── DATA RECORDS ──

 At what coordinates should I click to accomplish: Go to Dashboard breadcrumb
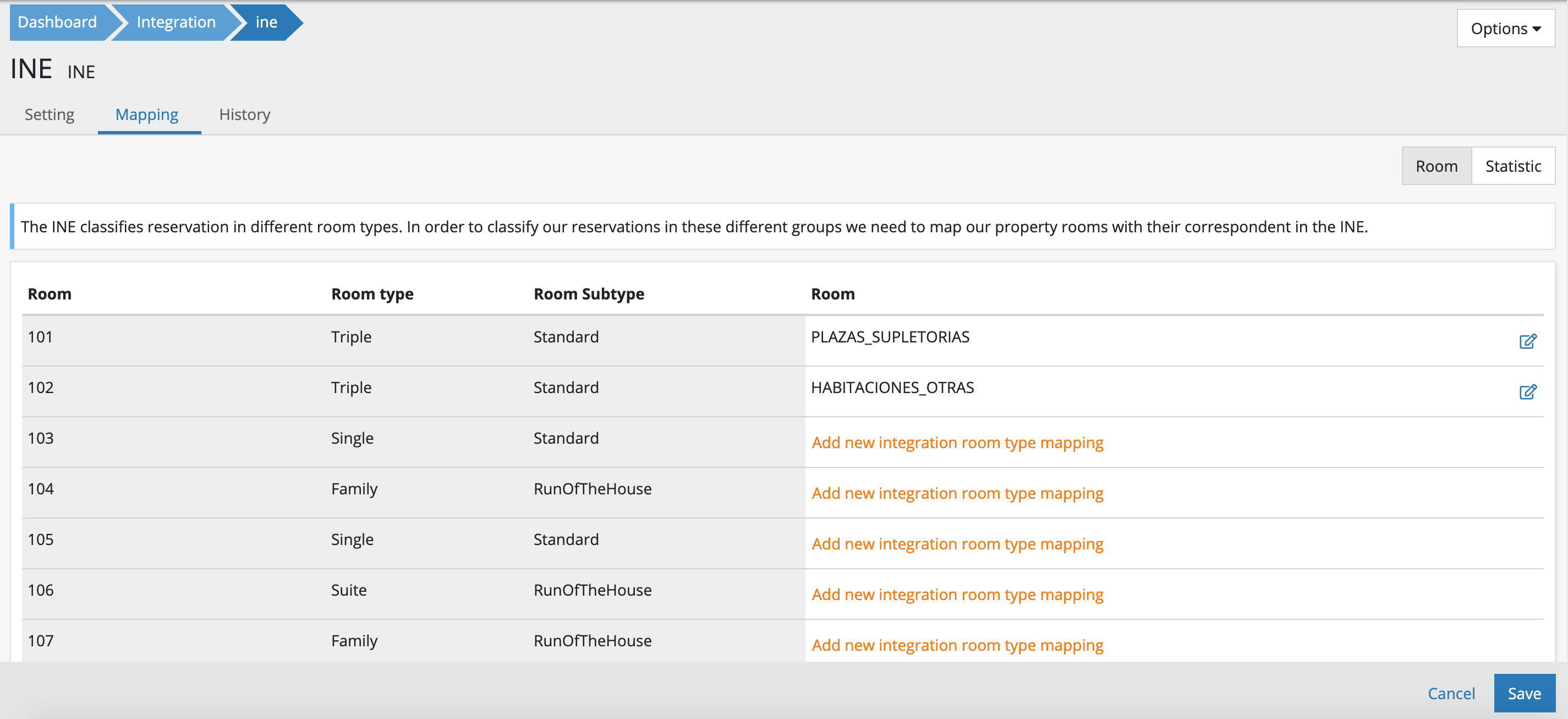tap(57, 22)
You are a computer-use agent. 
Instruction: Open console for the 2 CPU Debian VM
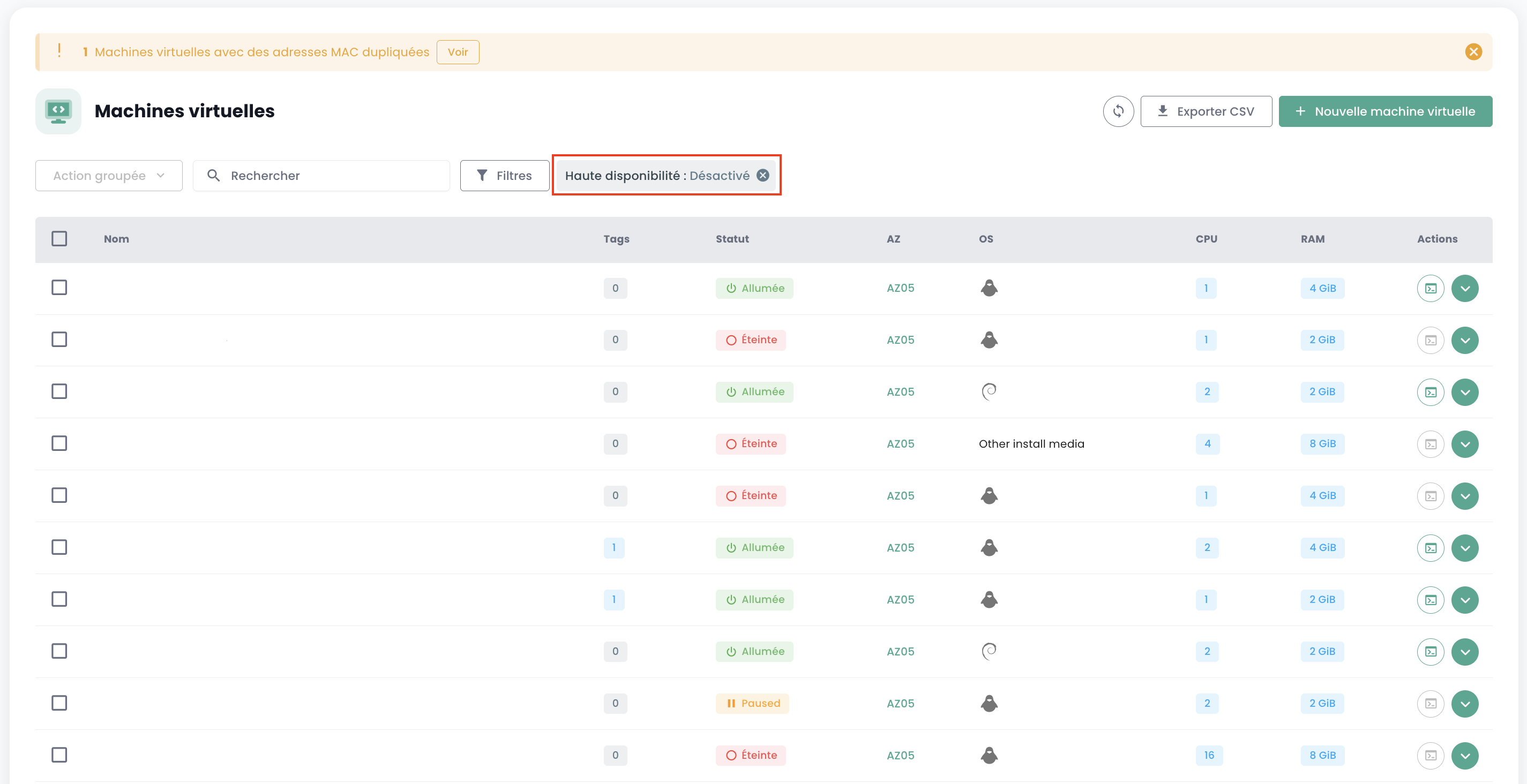(x=1431, y=393)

───

**WHAT YOU HAVE TO DO:** An exact retyping of the material, minus the pictures, is the required answer.

**COMPLETED EXERCISE:**
 At what coordinates should I click to accomplish: Go to Dashboard breadcrumb
tap(57, 22)
You are a computer-use agent. 
Instruction: Open console for the 2 CPU Debian VM
(x=1431, y=393)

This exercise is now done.